• WHAT NEEDS TO BE DONE
Find the line with "ПАРАДОКС (114, 2309)" in the records below. Copy it and every line after it, up to and including the line with "СУДЬБА (77, 2407)".

• RECORDS SUPPLIED
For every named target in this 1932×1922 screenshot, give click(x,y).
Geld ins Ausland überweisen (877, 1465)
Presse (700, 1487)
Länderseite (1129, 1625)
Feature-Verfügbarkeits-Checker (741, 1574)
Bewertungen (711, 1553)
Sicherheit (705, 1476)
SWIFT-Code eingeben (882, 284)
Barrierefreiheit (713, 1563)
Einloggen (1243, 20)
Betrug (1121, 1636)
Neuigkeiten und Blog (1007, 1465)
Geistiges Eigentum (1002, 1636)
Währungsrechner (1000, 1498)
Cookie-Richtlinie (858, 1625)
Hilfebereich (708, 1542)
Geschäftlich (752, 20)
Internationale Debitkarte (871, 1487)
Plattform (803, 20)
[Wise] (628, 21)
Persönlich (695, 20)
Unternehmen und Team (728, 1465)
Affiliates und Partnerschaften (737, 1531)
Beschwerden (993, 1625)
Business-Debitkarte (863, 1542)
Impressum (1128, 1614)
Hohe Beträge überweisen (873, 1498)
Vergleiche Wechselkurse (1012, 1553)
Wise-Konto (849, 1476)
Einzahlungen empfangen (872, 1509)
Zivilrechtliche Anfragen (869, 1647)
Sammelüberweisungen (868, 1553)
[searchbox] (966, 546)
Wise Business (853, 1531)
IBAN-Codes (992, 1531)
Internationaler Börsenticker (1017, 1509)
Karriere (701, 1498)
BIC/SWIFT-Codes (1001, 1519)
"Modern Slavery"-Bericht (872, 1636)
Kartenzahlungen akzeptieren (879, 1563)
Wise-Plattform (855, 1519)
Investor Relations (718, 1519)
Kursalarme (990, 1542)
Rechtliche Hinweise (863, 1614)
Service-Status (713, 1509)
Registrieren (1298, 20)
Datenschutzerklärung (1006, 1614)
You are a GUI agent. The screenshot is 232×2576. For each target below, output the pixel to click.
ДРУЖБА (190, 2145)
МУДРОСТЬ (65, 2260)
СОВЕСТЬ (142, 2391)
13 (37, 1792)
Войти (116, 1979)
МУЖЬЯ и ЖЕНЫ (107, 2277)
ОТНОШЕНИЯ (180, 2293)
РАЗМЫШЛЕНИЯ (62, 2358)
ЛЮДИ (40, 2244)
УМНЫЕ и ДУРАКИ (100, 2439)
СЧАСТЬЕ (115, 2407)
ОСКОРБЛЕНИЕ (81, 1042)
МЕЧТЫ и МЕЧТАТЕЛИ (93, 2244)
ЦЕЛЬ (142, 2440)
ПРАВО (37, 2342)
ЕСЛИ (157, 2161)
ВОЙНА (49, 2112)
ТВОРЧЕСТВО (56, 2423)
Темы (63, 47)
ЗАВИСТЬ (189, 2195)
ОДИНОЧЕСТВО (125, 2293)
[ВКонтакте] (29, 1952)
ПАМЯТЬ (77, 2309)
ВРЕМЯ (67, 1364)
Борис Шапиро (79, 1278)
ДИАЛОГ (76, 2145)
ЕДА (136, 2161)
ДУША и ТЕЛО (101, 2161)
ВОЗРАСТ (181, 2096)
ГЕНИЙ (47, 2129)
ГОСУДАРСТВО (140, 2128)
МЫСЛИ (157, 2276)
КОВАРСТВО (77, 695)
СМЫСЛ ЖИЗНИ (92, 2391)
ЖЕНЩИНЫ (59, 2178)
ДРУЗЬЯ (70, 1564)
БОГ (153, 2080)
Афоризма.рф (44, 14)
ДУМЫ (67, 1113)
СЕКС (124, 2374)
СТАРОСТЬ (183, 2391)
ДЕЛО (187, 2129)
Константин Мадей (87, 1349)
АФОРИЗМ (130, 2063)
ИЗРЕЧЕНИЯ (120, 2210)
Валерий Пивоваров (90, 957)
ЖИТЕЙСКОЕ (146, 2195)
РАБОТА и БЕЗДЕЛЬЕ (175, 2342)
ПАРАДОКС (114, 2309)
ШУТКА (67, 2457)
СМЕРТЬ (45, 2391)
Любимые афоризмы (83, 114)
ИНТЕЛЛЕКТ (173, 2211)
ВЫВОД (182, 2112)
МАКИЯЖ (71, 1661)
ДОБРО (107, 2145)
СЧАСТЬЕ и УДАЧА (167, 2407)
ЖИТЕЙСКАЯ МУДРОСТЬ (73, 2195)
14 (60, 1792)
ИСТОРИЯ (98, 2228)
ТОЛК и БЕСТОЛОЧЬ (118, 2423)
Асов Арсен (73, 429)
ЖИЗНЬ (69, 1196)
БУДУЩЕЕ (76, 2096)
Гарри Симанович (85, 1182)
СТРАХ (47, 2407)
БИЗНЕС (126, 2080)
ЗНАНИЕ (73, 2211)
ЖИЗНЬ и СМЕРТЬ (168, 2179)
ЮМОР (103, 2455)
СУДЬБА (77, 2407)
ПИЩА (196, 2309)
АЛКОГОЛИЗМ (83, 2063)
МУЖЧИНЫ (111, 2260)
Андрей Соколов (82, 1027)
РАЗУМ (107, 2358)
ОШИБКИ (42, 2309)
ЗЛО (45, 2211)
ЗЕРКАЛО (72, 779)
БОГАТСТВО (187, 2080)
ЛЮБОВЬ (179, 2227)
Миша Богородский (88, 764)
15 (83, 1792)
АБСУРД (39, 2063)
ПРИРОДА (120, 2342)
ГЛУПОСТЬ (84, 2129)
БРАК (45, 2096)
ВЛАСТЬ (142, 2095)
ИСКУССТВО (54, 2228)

• ANSWER SECTION
ПАРАДОКС (114, 2309)
ШУТКА (67, 2457)
СМЕРТЬ (45, 2391)
Любимые афоризмы (83, 114)
ИНТЕЛЛЕКТ (173, 2211)
ВЫВОД (182, 2112)
МАКИЯЖ (71, 1661)
ДОБРО (107, 2145)
СЧАСТЬЕ и УДАЧА (167, 2407)
ЖИТЕЙСКАЯ МУДРОСТЬ (73, 2195)
14 (60, 1792)
ИСТОРИЯ (98, 2228)
ТОЛК и БЕСТОЛОЧЬ (118, 2423)
Асов Арсен (73, 429)
ЖИЗНЬ (69, 1196)
БУДУЩЕЕ (76, 2096)
Гарри Симанович (85, 1182)
СТРАХ (47, 2407)
БИЗНЕС (126, 2080)
ЗНАНИЕ (73, 2211)
ЖИЗНЬ и СМЕРТЬ (168, 2179)
ЮМОР (103, 2455)
СУДЬБА (77, 2407)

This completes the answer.